Excerpted records
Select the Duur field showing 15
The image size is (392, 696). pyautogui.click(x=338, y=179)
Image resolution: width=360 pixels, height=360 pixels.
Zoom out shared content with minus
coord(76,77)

What you need to do
Reproduce the listing above in full, word for word.

Written response
Select the Duur field showing 15
The image size is (392, 696). pyautogui.click(x=338, y=179)
Image resolution: width=360 pixels, height=360 pixels.
Zoom out shared content with minus
coord(76,77)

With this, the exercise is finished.